**What you should do**
Your task is to print all of the data word for word.

[Extracted records]
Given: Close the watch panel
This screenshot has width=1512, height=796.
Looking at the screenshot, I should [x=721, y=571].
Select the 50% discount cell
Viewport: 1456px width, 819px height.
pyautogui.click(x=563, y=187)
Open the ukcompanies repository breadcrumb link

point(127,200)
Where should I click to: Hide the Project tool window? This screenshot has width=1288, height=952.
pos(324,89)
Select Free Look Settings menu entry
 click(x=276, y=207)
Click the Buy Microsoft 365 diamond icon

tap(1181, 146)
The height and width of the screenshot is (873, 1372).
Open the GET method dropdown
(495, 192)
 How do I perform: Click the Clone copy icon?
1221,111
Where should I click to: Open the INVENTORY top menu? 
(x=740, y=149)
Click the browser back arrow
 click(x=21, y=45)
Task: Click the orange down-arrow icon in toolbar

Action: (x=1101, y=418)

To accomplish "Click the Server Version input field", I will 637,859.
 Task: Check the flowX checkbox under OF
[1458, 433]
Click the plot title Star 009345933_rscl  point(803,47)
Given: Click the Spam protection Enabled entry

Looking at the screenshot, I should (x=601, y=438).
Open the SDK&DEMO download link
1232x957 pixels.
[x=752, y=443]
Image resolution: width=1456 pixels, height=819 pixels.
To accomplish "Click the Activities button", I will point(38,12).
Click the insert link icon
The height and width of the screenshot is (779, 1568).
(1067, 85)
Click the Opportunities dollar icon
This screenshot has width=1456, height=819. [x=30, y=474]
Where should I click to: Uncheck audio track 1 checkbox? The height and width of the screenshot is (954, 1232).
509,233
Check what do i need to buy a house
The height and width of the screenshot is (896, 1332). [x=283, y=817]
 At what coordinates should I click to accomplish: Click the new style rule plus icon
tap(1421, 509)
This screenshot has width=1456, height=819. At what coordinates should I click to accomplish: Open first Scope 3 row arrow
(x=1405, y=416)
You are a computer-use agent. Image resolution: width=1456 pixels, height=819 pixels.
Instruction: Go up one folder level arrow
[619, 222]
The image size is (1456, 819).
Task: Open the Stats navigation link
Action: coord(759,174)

**Task result**
Given: Close the watch panel
This screenshot has width=1512, height=796.
Looking at the screenshot, I should [x=721, y=571].
Select the 50% discount cell
Viewport: 1456px width, 819px height.
pyautogui.click(x=563, y=187)
Open the ukcompanies repository breadcrumb link

point(127,200)
Where should I click to: Hide the Project tool window? This screenshot has width=1288, height=952.
pos(324,89)
Select Free Look Settings menu entry
 click(x=276, y=207)
Click the Buy Microsoft 365 diamond icon

tap(1181, 146)
The height and width of the screenshot is (873, 1372).
Open the GET method dropdown
(495, 192)
 How do I perform: Click the Clone copy icon?
1221,111
Where should I click to: Open the INVENTORY top menu? 
(x=740, y=149)
Click the browser back arrow
 click(x=21, y=45)
Task: Click the orange down-arrow icon in toolbar

Action: (x=1101, y=418)

To accomplish "Click the Server Version input field", I will 637,859.
 Task: Check the flowX checkbox under OF
[1458, 433]
Click the plot title Star 009345933_rscl  point(803,47)
Given: Click the Spam protection Enabled entry

Looking at the screenshot, I should (x=601, y=438).
Open the SDK&DEMO download link
1232x957 pixels.
[x=752, y=443]
Image resolution: width=1456 pixels, height=819 pixels.
To accomplish "Click the Activities button", I will point(38,12).
Click the insert link icon
The height and width of the screenshot is (779, 1568).
(1067, 85)
Click the Opportunities dollar icon
This screenshot has width=1456, height=819. [x=30, y=474]
Where should I click to: Uncheck audio track 1 checkbox? The height and width of the screenshot is (954, 1232).
509,233
Check what do i need to buy a house
The height and width of the screenshot is (896, 1332). [x=283, y=817]
 At what coordinates should I click to accomplish: Click the new style rule plus icon
tap(1421, 509)
This screenshot has width=1456, height=819. At what coordinates should I click to accomplish: Open first Scope 3 row arrow
(x=1405, y=416)
You are a computer-use agent. Image resolution: width=1456 pixels, height=819 pixels.
Instruction: Go up one folder level arrow
[619, 222]
The image size is (1456, 819).
Task: Open the Stats navigation link
Action: coord(759,174)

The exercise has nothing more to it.